• **REQUIRED ACTION**:
Provide the number of lines in the entries below containing "field", with no further words.

• **AVAILABLE RECORDS**:

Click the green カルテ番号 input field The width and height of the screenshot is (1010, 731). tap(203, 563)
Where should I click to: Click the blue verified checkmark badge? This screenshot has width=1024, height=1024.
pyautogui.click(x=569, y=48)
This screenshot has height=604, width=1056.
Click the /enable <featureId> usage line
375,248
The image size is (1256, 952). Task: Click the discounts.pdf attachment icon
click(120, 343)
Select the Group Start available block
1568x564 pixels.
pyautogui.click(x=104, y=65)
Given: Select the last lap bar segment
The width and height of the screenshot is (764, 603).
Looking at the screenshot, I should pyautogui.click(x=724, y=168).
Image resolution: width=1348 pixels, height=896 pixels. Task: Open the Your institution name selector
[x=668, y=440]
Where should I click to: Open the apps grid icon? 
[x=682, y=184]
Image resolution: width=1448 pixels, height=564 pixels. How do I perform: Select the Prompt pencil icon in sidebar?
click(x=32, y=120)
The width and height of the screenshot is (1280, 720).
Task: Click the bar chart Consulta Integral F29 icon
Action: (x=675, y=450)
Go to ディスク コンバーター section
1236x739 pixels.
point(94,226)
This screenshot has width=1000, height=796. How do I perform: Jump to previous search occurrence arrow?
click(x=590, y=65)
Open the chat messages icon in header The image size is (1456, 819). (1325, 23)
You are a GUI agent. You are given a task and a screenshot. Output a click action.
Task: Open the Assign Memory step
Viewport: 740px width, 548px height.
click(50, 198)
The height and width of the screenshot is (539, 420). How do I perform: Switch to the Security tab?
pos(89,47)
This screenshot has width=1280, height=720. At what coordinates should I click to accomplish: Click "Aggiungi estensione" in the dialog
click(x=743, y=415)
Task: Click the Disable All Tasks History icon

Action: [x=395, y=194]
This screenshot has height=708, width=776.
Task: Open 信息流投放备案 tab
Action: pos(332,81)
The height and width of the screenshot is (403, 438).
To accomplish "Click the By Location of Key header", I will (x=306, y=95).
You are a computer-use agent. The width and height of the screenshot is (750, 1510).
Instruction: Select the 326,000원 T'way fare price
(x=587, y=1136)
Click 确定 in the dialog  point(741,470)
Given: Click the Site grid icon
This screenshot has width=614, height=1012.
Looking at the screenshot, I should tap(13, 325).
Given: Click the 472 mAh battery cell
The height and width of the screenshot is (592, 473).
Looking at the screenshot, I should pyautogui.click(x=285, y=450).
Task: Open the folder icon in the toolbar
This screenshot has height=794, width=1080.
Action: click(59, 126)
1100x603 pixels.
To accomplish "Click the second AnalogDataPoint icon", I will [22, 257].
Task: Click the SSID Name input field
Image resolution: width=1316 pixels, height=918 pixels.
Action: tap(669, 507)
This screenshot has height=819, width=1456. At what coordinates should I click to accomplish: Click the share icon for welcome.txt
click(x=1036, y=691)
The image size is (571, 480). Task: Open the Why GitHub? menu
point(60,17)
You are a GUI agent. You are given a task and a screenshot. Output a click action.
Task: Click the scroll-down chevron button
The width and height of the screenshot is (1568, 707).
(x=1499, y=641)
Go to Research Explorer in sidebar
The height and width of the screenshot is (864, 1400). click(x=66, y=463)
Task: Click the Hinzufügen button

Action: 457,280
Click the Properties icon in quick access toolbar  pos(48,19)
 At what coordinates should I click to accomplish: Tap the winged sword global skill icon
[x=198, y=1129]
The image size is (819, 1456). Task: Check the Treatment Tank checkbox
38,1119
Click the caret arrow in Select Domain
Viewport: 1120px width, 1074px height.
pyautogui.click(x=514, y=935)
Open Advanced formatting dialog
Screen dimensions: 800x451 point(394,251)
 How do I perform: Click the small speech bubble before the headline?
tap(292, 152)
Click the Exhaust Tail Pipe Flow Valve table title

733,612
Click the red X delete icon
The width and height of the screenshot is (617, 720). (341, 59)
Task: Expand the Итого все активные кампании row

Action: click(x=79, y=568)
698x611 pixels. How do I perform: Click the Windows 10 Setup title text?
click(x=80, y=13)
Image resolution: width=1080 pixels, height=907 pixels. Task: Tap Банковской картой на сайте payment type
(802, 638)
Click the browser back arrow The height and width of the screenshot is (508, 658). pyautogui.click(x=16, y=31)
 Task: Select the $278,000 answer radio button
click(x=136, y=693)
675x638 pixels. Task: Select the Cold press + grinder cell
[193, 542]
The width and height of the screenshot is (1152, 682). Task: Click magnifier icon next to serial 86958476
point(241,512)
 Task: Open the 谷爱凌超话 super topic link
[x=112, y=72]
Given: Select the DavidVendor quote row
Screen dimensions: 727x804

• **TASK ANSWER**:
2